The opinions expressed by columnists are their own and do not necessarily represent the views of Townhall.com.

Every year, Washington spends more than it takes in. The federal deficit is expected to hit $482 billion next year. So why are both presidential candidates promising voters bigger government and more tax cuts? They must figure that if they don't, they lose.

I understand why John McCain wants to make permanent the 2001 and 2003 Bush tax cuts, and Obama wants to retain the cuts for families earning up to $250,000. When those cuts sunset after 2010, the child tax credit will shrink, the marriage penalty will return and Americans will see a big bump in their tax bills.

But why add more goodies? Why eliminate the income tax for seniors making less than $50,000 a year -- as Obama proposes? Why suspend the federal gasoline tax of 18.4 cents per gallon over the summer -- as McCain proposes?

Provided material =

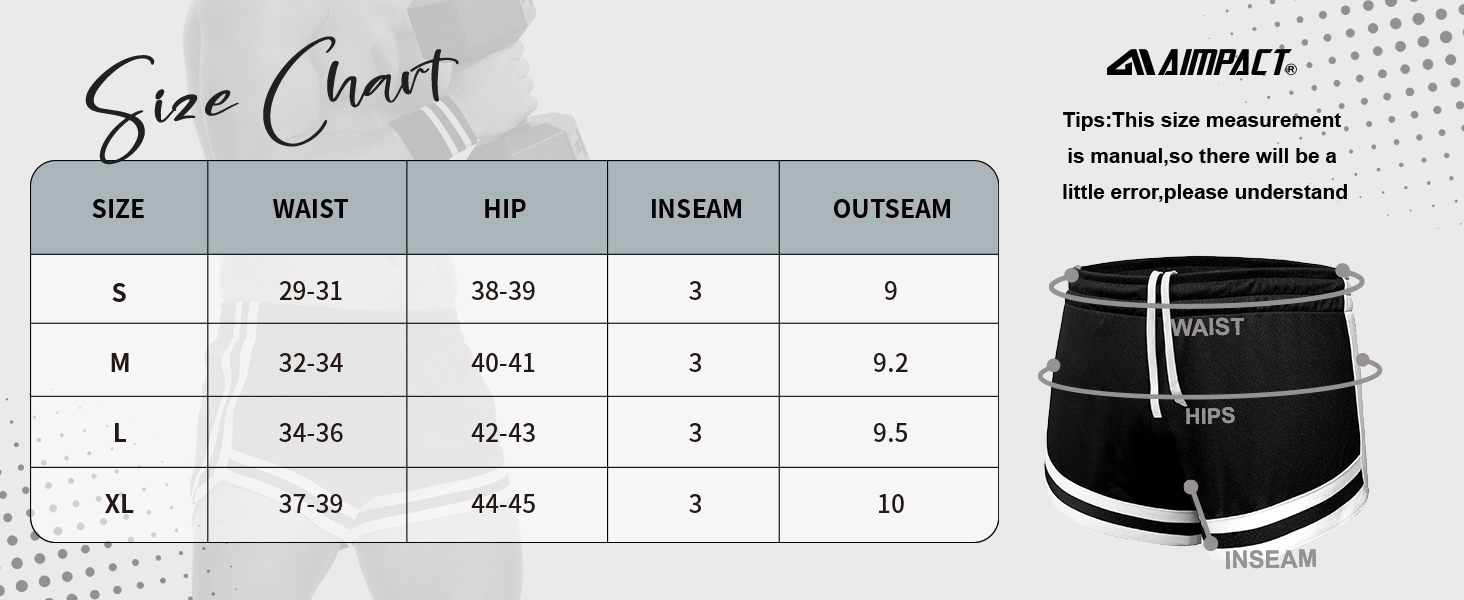The image size is (1464, 600).
Task: Select the size XL row label
Action: [119, 504]
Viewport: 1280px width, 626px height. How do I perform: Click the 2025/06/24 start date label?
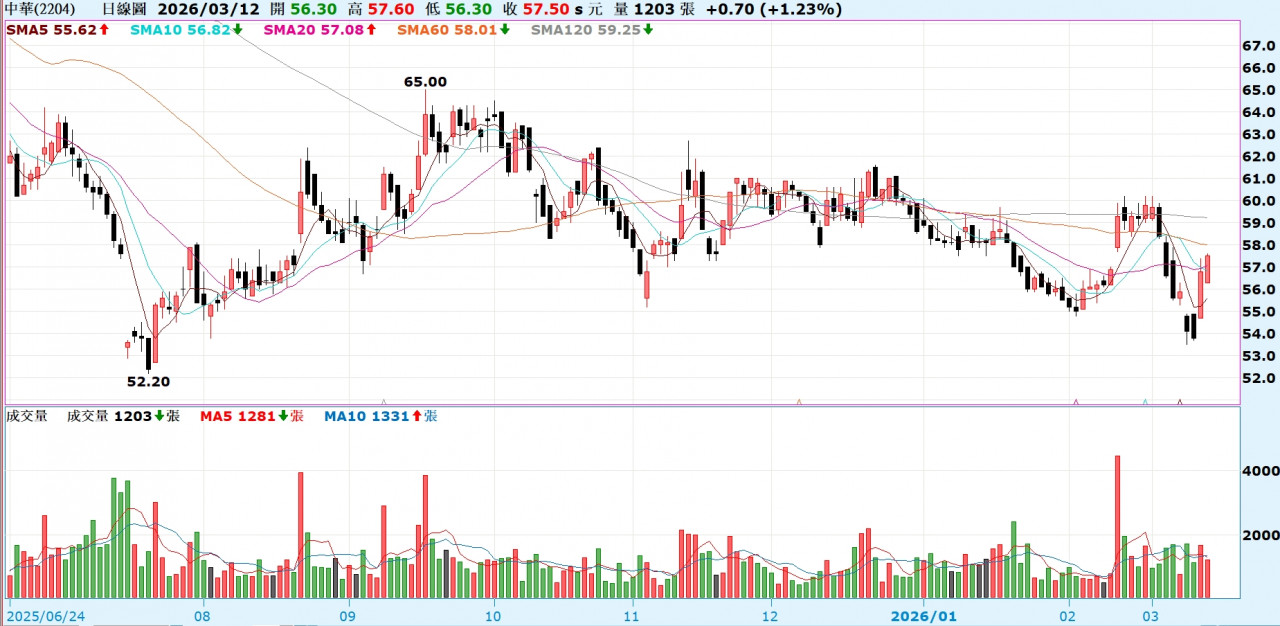[x=45, y=616]
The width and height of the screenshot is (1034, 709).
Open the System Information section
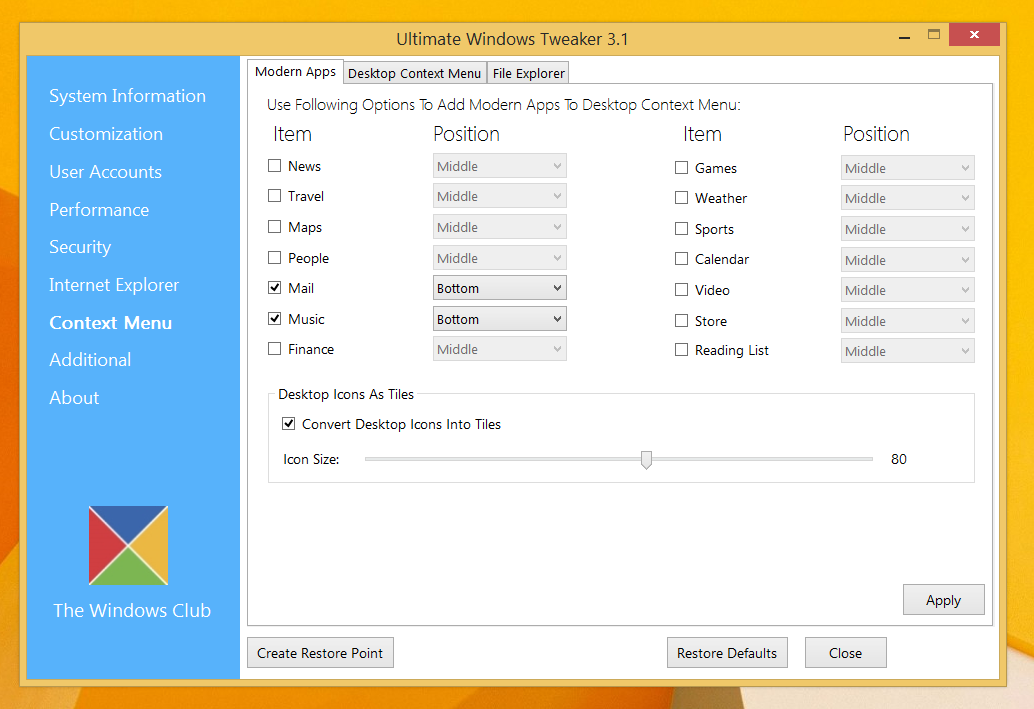[x=127, y=96]
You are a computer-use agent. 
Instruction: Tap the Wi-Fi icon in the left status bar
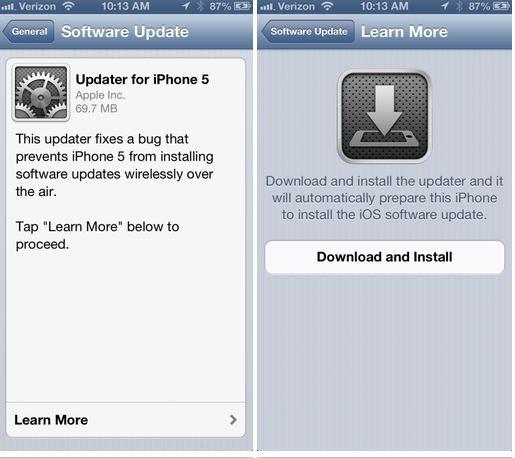pyautogui.click(x=69, y=6)
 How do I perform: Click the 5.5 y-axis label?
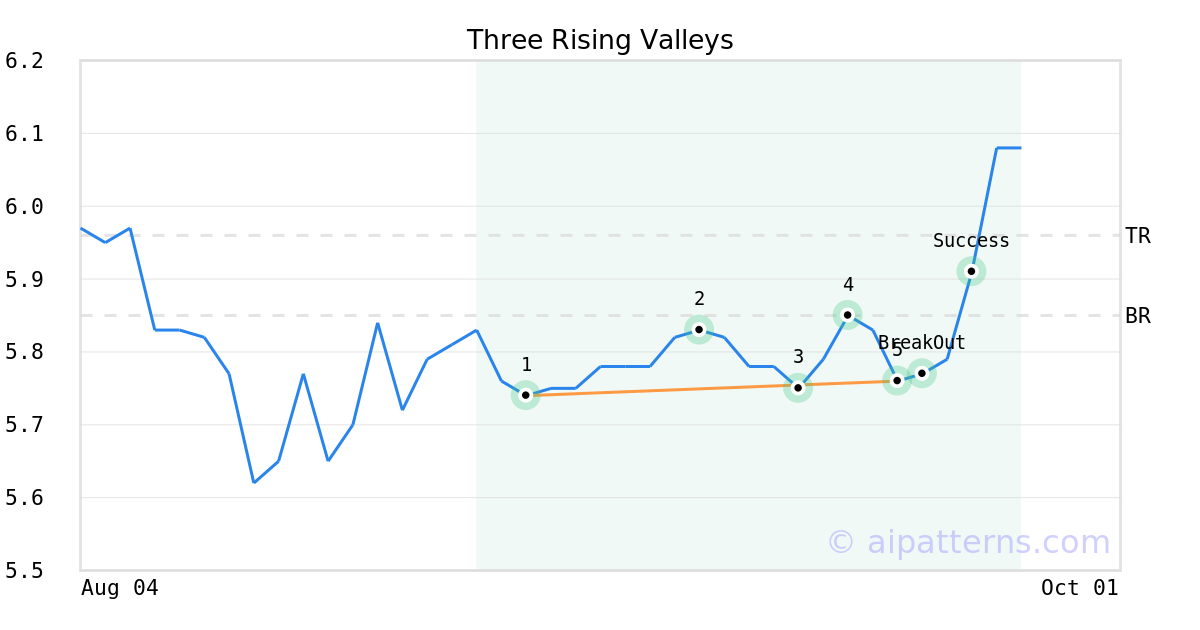pyautogui.click(x=24, y=570)
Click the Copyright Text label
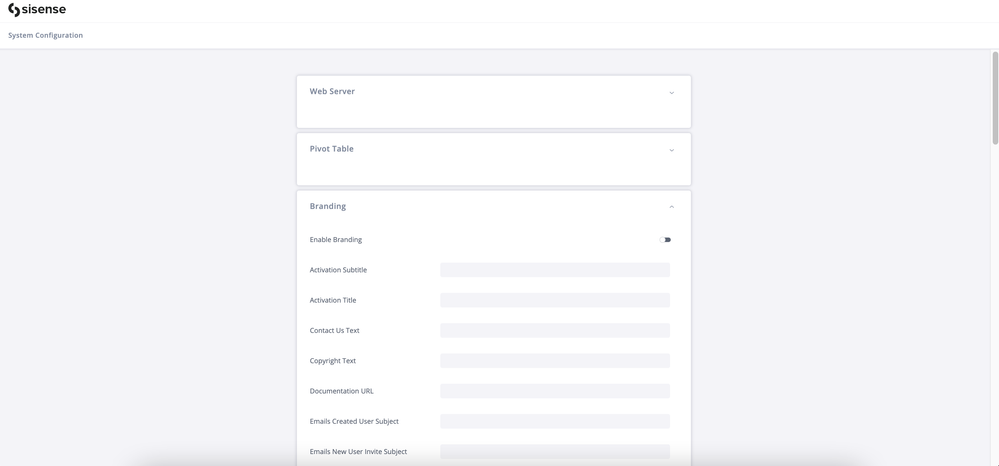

Exercise instructions =
[1] According to the column on the federal deficit, why does the writer understand the candidates wanting to keep the 2001 and 2003 Bush tax cuts? Answer in one to three sentences.
[2] In the column on the federal deficit, how large is next year's deficit expected to be?
[3] Carry on the column about the federal deficit from the point where it stops.

Exercise responses =
[1] When those cuts sunset after 2010, the child tax credit will shrink and the marriage penalty will return. Americans will also see a big bump in their tax bills.

[2] $482 billion.

[3]
Why more tax cuts? I asked the Obama campaign. Team Obama sent this statement: "President Bush's tax breaks to the special interests are what set us on the road to bankruptcy -- Sen. Obama's tax cut plan is a common sense solution to our current economic crisis. Rather than giving additional tax breaks to oil companies and the richest 1 percent of the nation, Sen. Obama will provide $1,000 of tax relief to more than 95 percent of all Americans. Sen. Obama will put more money in the pockets of working Americans, while ensuring that our vital public programs -- such as public education and veterans' health care -- are fully funded."

OK, but that's the wrong approach. The Tax Policy Center figures, over 10 years, Obama's tax package would reduce federal revenues -- read: increase the federal deficit -- by $2.8 trillion. And that doesn't include the cost of his spending proposals.

In an interview Monday, McCain answered that tax cuts can stimulate the economy. His proposal to lower the U.S. corporate tax rate from 35 percent to 25 percent is intended not to help "the fat cat," but to create jobs. Economist Gerald Prante of the nonpartisan Tax Foundation sees the McCain corporate-rate cut as one of McCain's better ideas -- although McCain is "not really paying" for it.

Neither candidate is paying for his tax cuts. McCain made the mistake recently of telling ABC's George Stephanopoulos that nothing, not even a tax hike, is "off the table" when it comes to fixing Social Security and Medicare systems that are underfunded to the tune of $175,000 per American. Tax foes pounced. McCain retreated.

Too bad. McCain has a long history of fighting Washington's big-spending ways. He has been a fearless foe of earmarks. He voted against the pork-rich farm bill, which Obama supported. Ask me whom I trust to cut spending, and there's only one answer: McCain.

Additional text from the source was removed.